司令官さんは執務机から立ち上がり、私の目の前までゆっくりと歩み寄ると、私の目線の高さまでしゃがみ込み、涙が零れ落ちる私の目を捉え、口を開きました。
そして、司令官さんの発した言葉は、私の期待を大きく裏切りました。
その声は、何時もの司令官さんのぶっきらぼうな口調ではなく、今まで聞いたことのないような、とても優しく、そして温かい声でした。

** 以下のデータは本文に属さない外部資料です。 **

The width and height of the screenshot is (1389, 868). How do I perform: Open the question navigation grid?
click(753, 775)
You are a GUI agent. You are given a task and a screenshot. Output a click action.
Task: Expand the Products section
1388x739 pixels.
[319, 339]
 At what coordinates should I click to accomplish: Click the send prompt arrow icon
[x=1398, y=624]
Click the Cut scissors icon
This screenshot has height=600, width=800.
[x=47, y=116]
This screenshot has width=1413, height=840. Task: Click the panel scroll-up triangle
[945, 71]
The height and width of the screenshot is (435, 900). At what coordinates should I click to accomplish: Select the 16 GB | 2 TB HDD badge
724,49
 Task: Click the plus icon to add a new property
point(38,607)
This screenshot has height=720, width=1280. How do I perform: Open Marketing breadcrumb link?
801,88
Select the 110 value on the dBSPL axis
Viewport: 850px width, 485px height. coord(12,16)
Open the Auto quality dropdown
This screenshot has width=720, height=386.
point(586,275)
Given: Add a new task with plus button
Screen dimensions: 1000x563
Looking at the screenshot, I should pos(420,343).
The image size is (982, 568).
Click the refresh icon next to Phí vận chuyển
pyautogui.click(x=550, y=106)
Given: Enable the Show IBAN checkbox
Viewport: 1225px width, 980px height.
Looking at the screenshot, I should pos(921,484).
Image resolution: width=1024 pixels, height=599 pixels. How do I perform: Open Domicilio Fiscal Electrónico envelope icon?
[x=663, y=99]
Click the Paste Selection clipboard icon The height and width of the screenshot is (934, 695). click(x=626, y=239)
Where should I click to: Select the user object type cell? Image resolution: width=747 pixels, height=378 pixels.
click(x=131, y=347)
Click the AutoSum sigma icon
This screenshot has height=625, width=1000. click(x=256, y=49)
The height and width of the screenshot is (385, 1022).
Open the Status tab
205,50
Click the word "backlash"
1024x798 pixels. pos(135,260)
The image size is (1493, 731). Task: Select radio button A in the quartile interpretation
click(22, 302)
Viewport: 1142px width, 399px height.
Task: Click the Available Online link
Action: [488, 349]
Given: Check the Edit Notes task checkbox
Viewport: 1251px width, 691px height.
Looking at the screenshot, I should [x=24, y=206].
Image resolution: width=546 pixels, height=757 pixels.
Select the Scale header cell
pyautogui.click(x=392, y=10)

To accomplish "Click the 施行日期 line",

その眼差しは、いつもの柔和な目に加え、先程よりも更に温かいものでした。
「……あるが……まま?」
私は司令官さんの言葉を反芻しました。
「そう感じるのは、君は兵器でもあり人間でもある、艦娘だからなんだよ」
「かん……むす……」
「そうさ。軍艦としての電、人間としての電。そして、その中間の艦娘である電。どれも君自身だ」
司令官さんは、優しく頷き、言葉をつなぎます。
「兵器として戦う事が出来るし、人間として例え敵でも助ける事が来るんだ。白か黒かではないよ。その中間。言ってしまえば、君はそのどちらでもあると言えるかな」
そう言って司令官さんは、私の目の前で手に持っていた報告書を破り、ポケットの中にしまいました。
「だから、君の考えは、何もおかしくはないよ」
そうして、司令官さんは私の手を優しく握りました。
「いいかい? 『兵器として生きろ』、『人間として生きろ』は、君が出会った者たちが勝手に植え付けた君のイメージに過ぎないよ。例え司令官という肩書を持っていたとしても、化けの皮を一枚剥げば、それは只のちっぽけな人間に過ぎない」
その手は昔、軽巡のお姉ちゃんが頭を撫でてくれた様に温かかったのです。
「そんな者たちの言葉に惑わされちゃいけない。どちらかにならなければいけないという考えを捨てなさい。それだと、君の世界をより窮屈にしてしまう。艦娘にとっては、どちらも等しく重要な要素なんだ。どちらかを拒絶して、いずれかの極端に縋り付いた先は、何てことはない……限界という名の行き詰まり、つまりは破滅を意味する」
その手は昔、空母のお姉さんが握ってくれた様に温かかったのです。
「問いを深めるのも大切だけど、自分の存在を素直に認める努力をしていく事の方がもっと大切だよ」
その手はさっき、暁ちゃんがそっと抱きしめてくれた様にとても温かかったのです。
「だから、君はどちらとしても生きていいんだ。少なくとも私が許そう」
私はしゃくりあげたまま、司令官さんに問いかけます。
「……こんな中途半端な私でも……いいのですか?」
その問いに、司令官さんは優しく答えます。
「むしろ中途半端の方がいい。それは他の誰にもない、すごく大きな強みだ。それは、君はどちらにもなれるという、無限の可能性を秘めているという事だからね」
私はしゃくりあげたまま、更に司令官さんに問いかけます。
「……こんな私でも……生きている意味があるのですか?」
その問いに、司令官さんは力強く答えました。
「だからこそ、君は今、生きてここに居ると言える。艦娘・電としてね」
私は先程よりも、ずっと大きな声を上げて泣きました。
やっと肩の荷が下りました。
やっと中途半端な私を認めてくれる人がいました。
私は囚われていました。
どちらかで生きる必要はない、どちらとしても生きてきた事が大切だったんだと。
やっと私の存在意義が解りました。
こうやって「艦娘」として、「電」として生きている事こそ、私が今、生きている意味だったんだと。